Why Do VPNs Get Blocked?
You might be wondering why VPNs get blocked in the first place. Aren’t they designed to bypass all sorts of firewalls and other restrictions?
Yes, but institutions and governments have caught up to VPNs and they’re aware that a ton of people are using them to bypass these arbitrary restrictions to freely access the web. Nevertheless, here are the main reasons why VPNs get blocked.
Geo-Restrictions or Copyrights
Streaming services are the biggest culprits of geo-restrictions. As these mega-companies sign licensing agreements with copyright holders, they have to adhere to policies that prohibit them from offering certain movies, TV shows, live events, and sports in some countries.
This isn’t a new practice but it is annoying, especially if you live outside the US and want to access the content that is exclusive to the country. Travelers from the US that go abroad will also be very familiar with the issue.

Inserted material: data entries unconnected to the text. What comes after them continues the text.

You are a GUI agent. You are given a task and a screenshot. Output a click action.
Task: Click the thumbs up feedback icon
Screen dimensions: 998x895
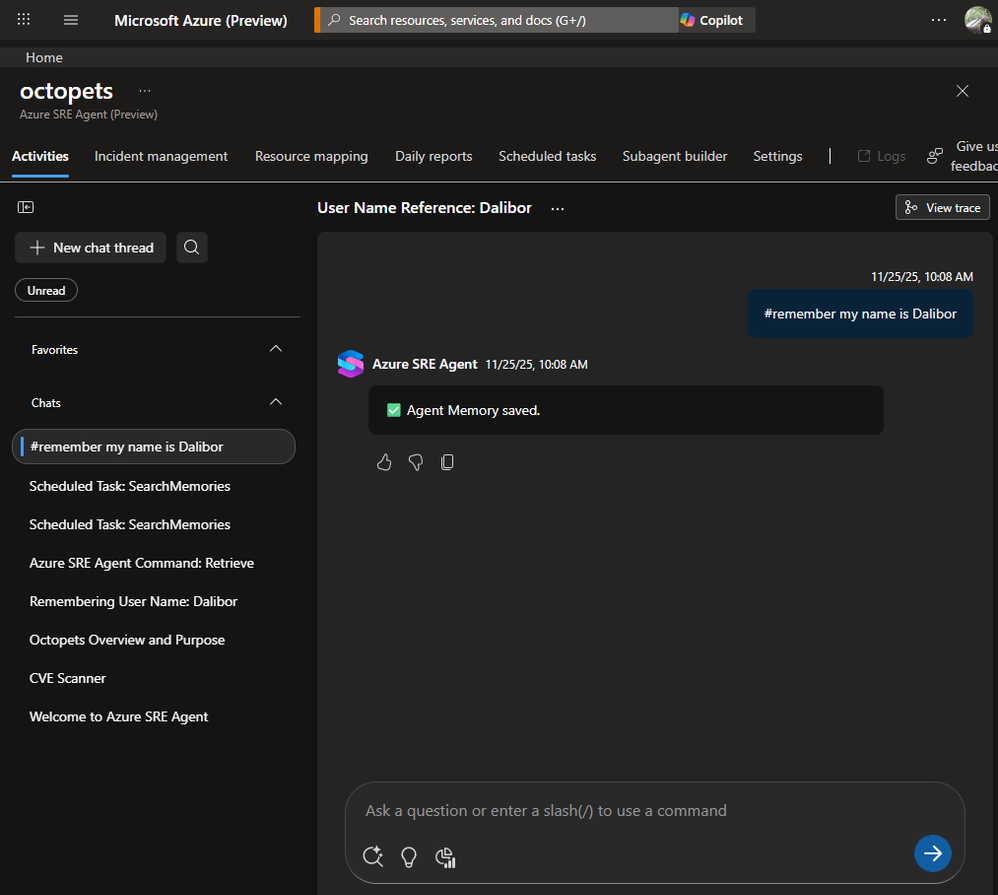pos(384,462)
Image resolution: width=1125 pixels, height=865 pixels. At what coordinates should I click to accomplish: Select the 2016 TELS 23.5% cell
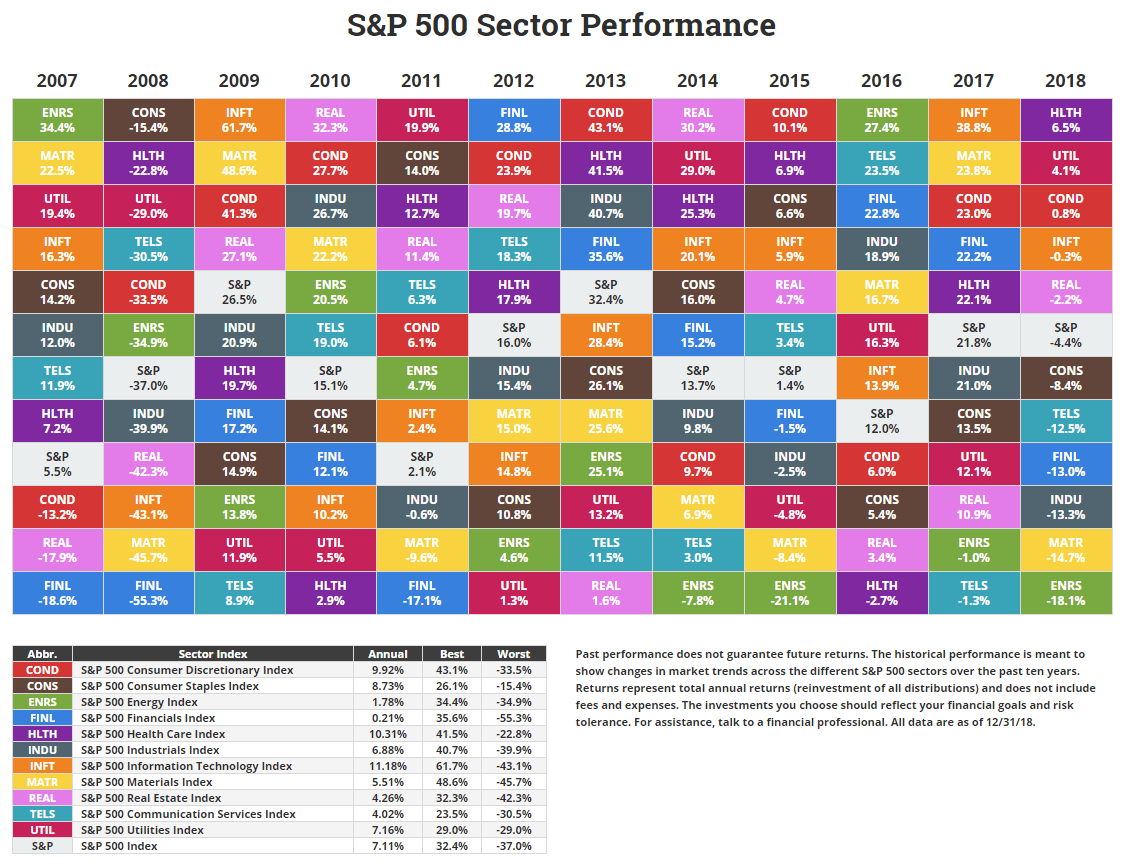[x=882, y=163]
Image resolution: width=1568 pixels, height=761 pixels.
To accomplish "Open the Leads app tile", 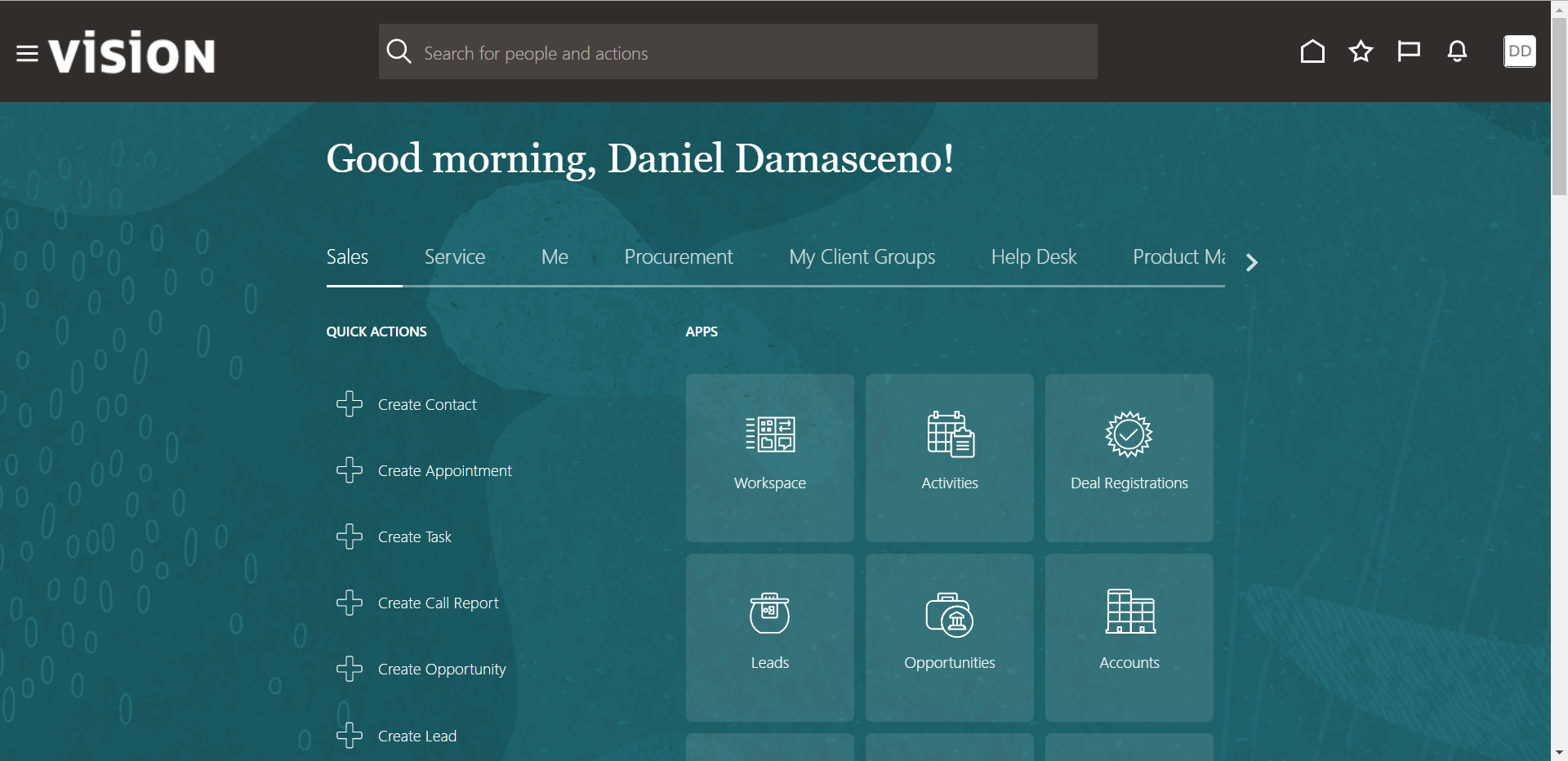I will click(769, 637).
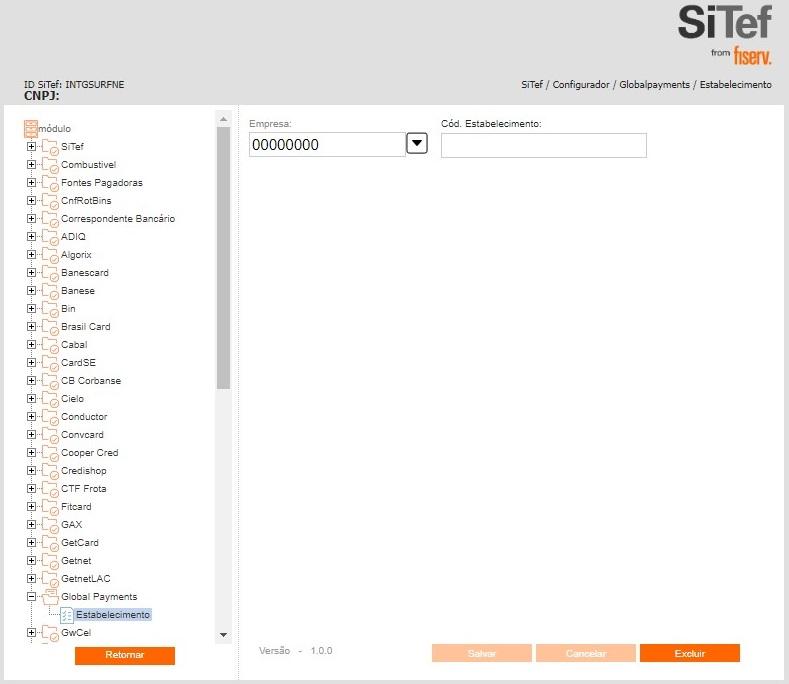The image size is (789, 684).
Task: Click the SiTef Fiserv logo
Action: coord(724,35)

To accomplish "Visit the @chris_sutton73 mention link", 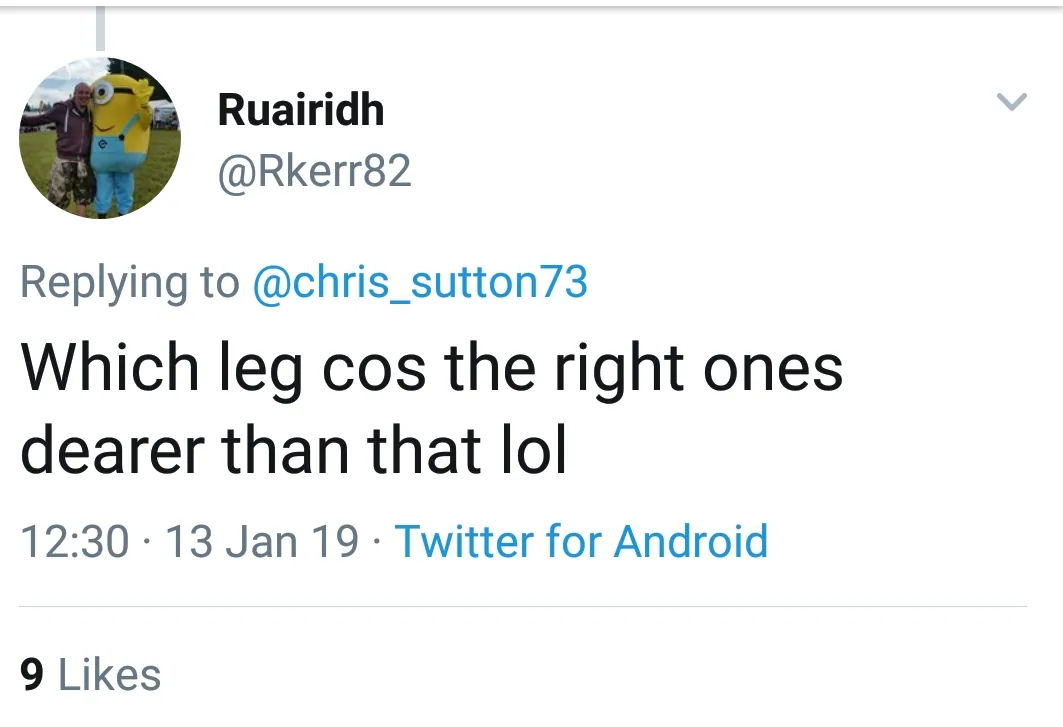I will (x=420, y=283).
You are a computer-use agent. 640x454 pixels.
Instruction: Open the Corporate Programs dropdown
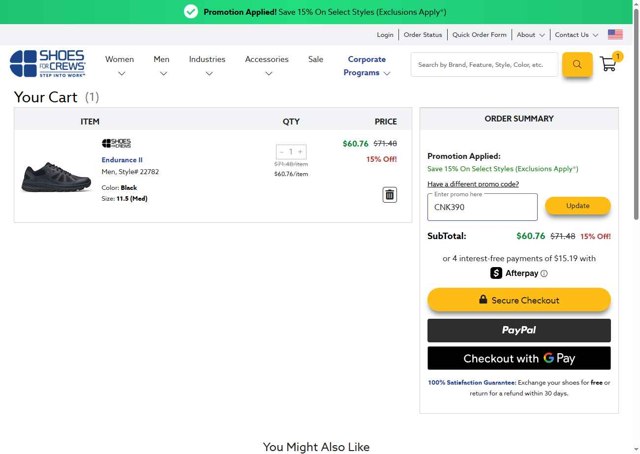tap(366, 66)
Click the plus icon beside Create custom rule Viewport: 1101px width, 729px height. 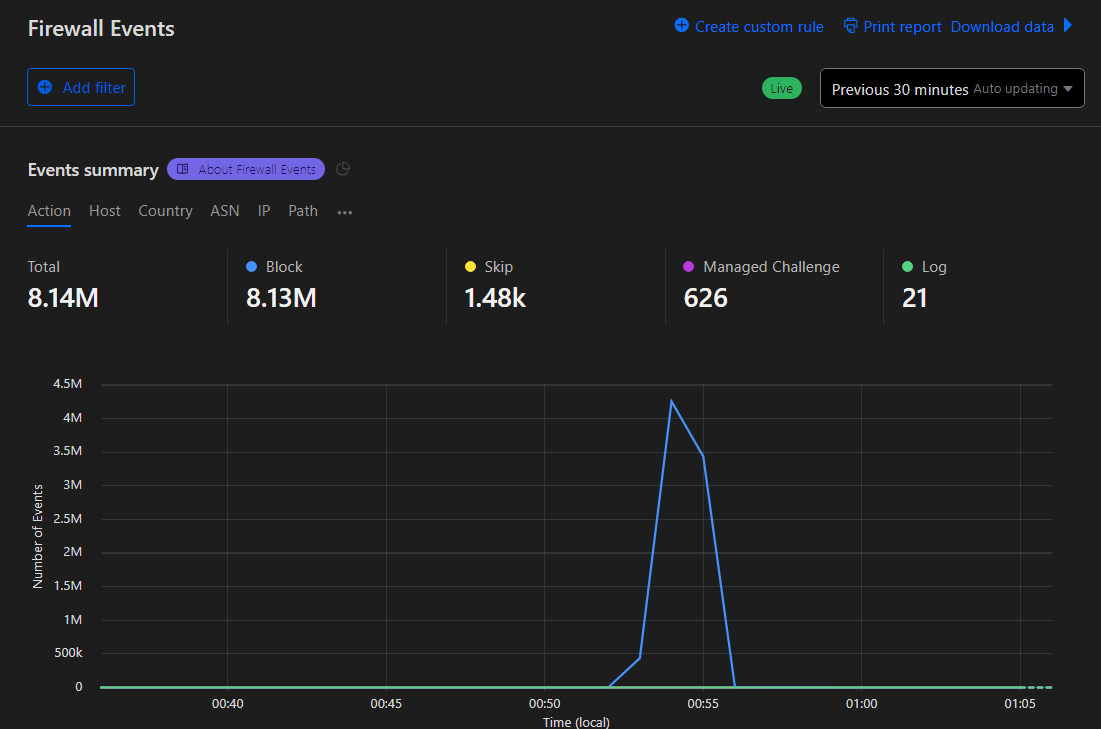point(681,26)
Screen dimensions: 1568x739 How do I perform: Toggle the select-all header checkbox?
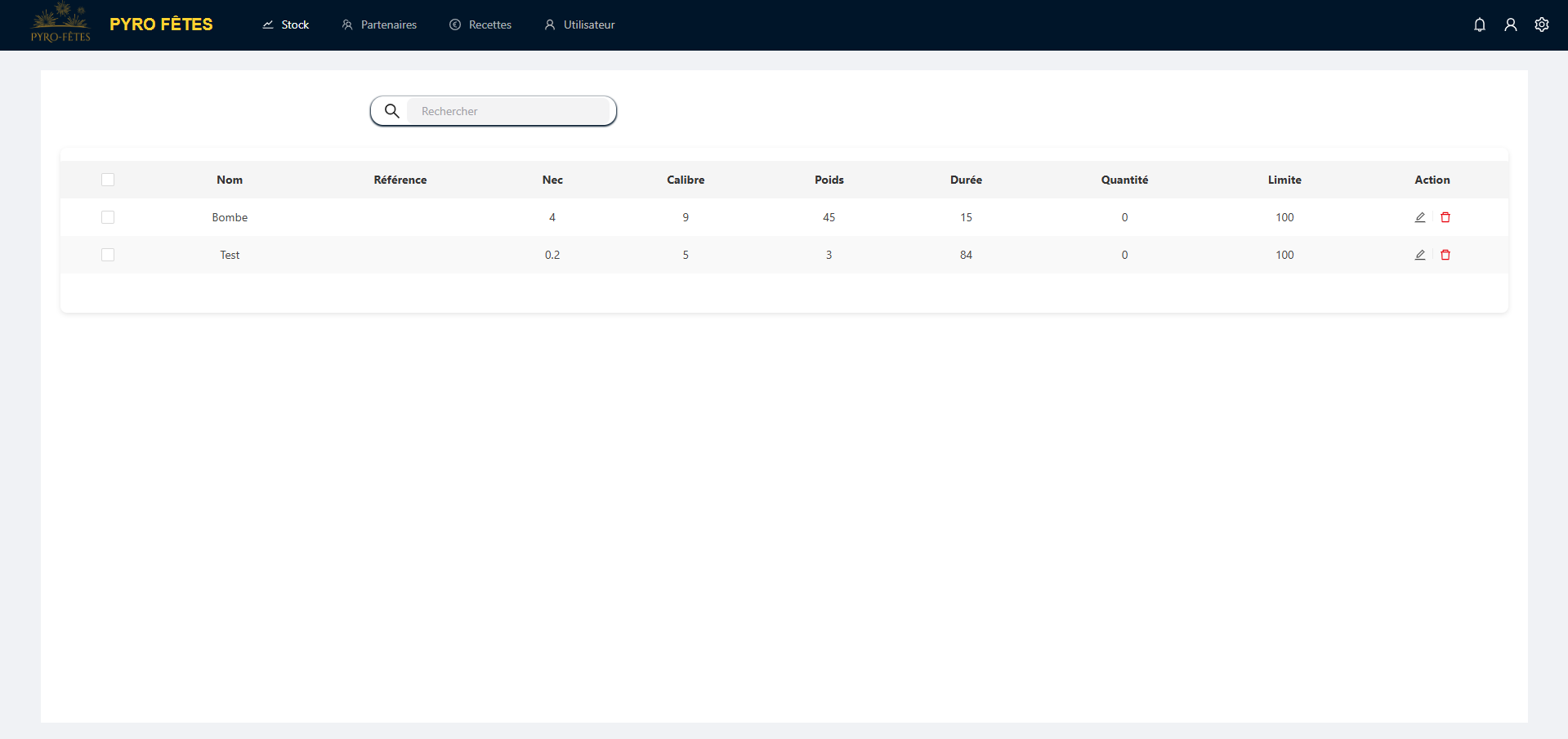coord(108,180)
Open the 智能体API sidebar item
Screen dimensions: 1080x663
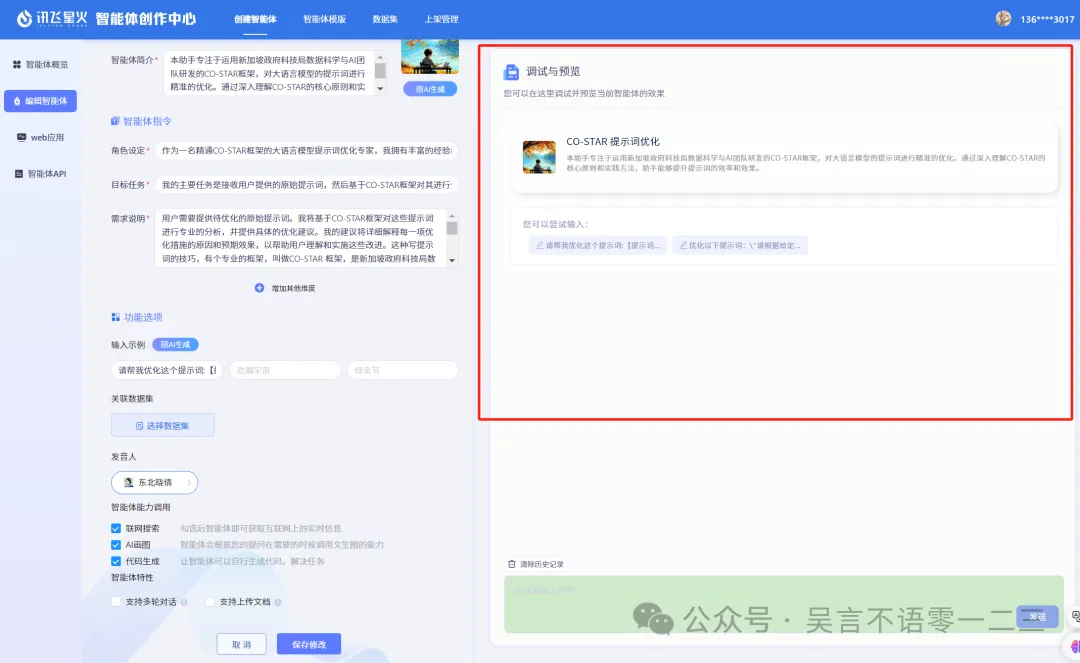tap(40, 173)
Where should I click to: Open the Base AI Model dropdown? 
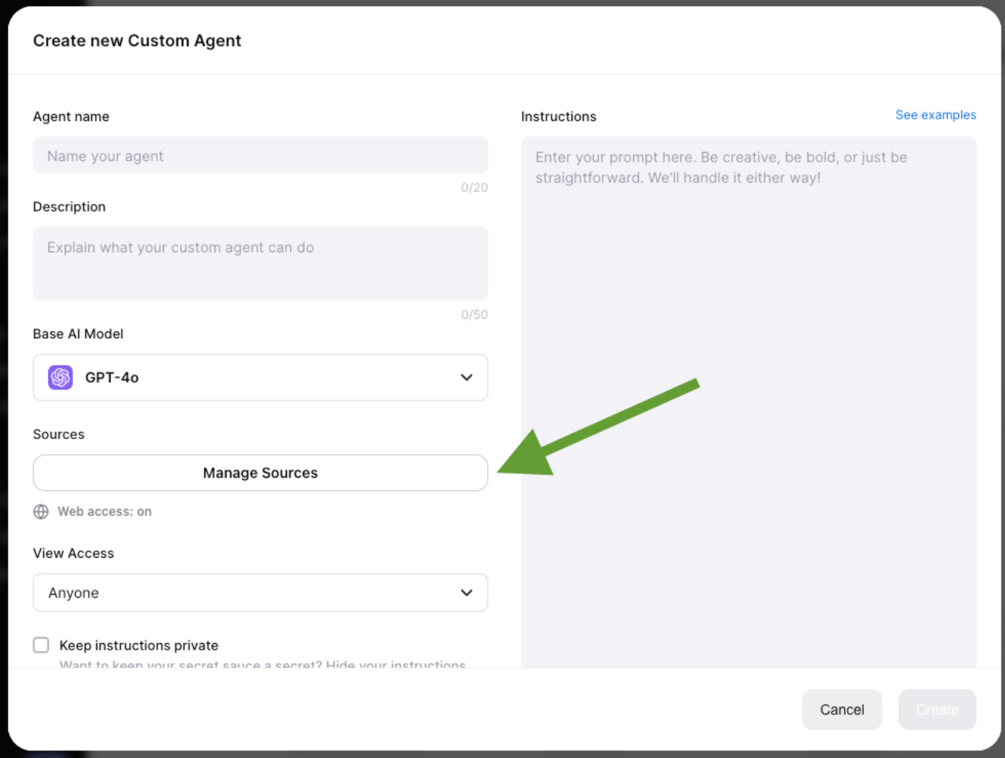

For this reason, Netflix and others have inspired millions of people to use VPN services adding a nice chunk of change to the VPN providers’ bottom line.
However, now they’ve started outright blocking VPNs and giving headaches to a lot of people that now can’t even use them to bypass geo-restrictions. Still, we showed you plenty of things to try if your VPN gets blocked as well.
Censorship is still very strong in a good few countries worldwide. China is the obvious example but there are some others that may or may not surprise you. In general, China, North Korea, Iran, Belarus, Turkmenistan, UAE, Syria, Qatar, and Thailand are the worst countries for internet censorship.
Most other countries have also restricted or banned torrenting, while others may also ban or restrict VPNs, social media, pornography, and political media.
Workplaces, schools, and universities and the biggest culprits here. They usually block social media sites as they’re supposedly detrimental to work productivity. As people started using VPNs to bypass these restrictions, institutions started banning VPNs altogether.
Governments and institutions have a vested interest to block VPNs so that people can’t access online content freely. If you’ve encountered a blocked VPN, there are more than a couple of solutions that you can try.
You can start by resetting your VPN, switching to a different server in your own or in a different country, or even switching VPN providers altogether. If any of those don’t seem to fix the block, try changing ports, or using obfuscated servers that trick institutions into thinking that you aren’t even using a VPN.
You can also upgrade to a dedicated IP address that is unique to you and isn’t associated with any VPN. Lastly, you can try changing the security protocol from your VPNs app.